◆ What you are asked to do ◆
Swap "Identify the location of" for "Find the position of" throughout the listing below, and leave every other part of it unchanged.

Word and element location data

[BEGIN]

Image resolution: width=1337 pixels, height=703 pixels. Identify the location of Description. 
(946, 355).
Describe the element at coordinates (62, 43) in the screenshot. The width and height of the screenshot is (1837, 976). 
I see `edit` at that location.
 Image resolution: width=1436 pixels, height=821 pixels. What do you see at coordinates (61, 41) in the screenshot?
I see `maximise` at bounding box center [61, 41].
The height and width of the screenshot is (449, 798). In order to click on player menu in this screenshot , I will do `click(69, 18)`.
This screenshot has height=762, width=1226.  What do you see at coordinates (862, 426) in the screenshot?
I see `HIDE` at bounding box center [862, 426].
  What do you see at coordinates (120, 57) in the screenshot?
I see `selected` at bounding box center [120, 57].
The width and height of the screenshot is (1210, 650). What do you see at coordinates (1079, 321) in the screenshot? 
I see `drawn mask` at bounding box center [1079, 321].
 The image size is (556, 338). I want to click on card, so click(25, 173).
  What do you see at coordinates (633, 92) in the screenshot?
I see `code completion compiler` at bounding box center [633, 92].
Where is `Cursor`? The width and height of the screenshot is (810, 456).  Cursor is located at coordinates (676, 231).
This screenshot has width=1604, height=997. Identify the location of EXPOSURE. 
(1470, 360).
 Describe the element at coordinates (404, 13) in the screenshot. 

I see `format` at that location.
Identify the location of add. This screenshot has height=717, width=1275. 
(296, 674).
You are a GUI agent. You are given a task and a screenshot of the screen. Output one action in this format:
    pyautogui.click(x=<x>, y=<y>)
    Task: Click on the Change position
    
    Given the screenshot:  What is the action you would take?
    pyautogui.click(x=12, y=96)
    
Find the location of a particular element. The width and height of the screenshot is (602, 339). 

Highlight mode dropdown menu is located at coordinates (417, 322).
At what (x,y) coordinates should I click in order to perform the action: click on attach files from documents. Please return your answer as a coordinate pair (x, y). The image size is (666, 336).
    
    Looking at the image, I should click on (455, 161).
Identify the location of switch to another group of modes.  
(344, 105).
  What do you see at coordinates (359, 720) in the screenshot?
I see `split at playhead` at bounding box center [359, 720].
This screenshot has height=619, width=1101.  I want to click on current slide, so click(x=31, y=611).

[END]

◆ Answer for this exercise ◆
Image resolution: width=1337 pixels, height=703 pixels. Find the position of Description. 
(946, 355).
Describe the element at coordinates (62, 43) in the screenshot. The width and height of the screenshot is (1837, 976). 
I see `edit` at that location.
 Image resolution: width=1436 pixels, height=821 pixels. What do you see at coordinates (61, 41) in the screenshot?
I see `maximise` at bounding box center [61, 41].
The height and width of the screenshot is (449, 798). In order to click on player menu in this screenshot , I will do `click(69, 18)`.
This screenshot has height=762, width=1226.  What do you see at coordinates (862, 426) in the screenshot?
I see `HIDE` at bounding box center [862, 426].
  What do you see at coordinates (120, 57) in the screenshot?
I see `selected` at bounding box center [120, 57].
The width and height of the screenshot is (1210, 650). What do you see at coordinates (1079, 321) in the screenshot? 
I see `drawn mask` at bounding box center [1079, 321].
 The image size is (556, 338). I want to click on card, so click(25, 173).
  What do you see at coordinates (633, 92) in the screenshot?
I see `code completion compiler` at bounding box center [633, 92].
Where is `Cursor`? The width and height of the screenshot is (810, 456).  Cursor is located at coordinates (676, 231).
This screenshot has width=1604, height=997. Find the position of EXPOSURE. 
(1470, 360).
 Describe the element at coordinates (404, 13) in the screenshot. 

I see `format` at that location.
Find the position of add. This screenshot has height=717, width=1275. 
(296, 674).
You are a GUI agent. You are given a task and a screenshot of the screen. Output one action in this format:
    pyautogui.click(x=<x>, y=<y>)
    Task: Click on the Change position
    
    Given the screenshot:  What is the action you would take?
    pyautogui.click(x=12, y=96)
    
Find the location of a particular element. The width and height of the screenshot is (602, 339). 

Highlight mode dropdown menu is located at coordinates (417, 322).
At what (x,y) coordinates should I click in order to perform the action: click on attach files from documents. Please return your answer as a coordinate pair (x, y). The image size is (666, 336).
    
    Looking at the image, I should click on (455, 161).
Find the position of switch to another group of modes.  
(344, 105).
  What do you see at coordinates (359, 720) in the screenshot?
I see `split at playhead` at bounding box center [359, 720].
This screenshot has height=619, width=1101.  I want to click on current slide, so click(x=31, y=611).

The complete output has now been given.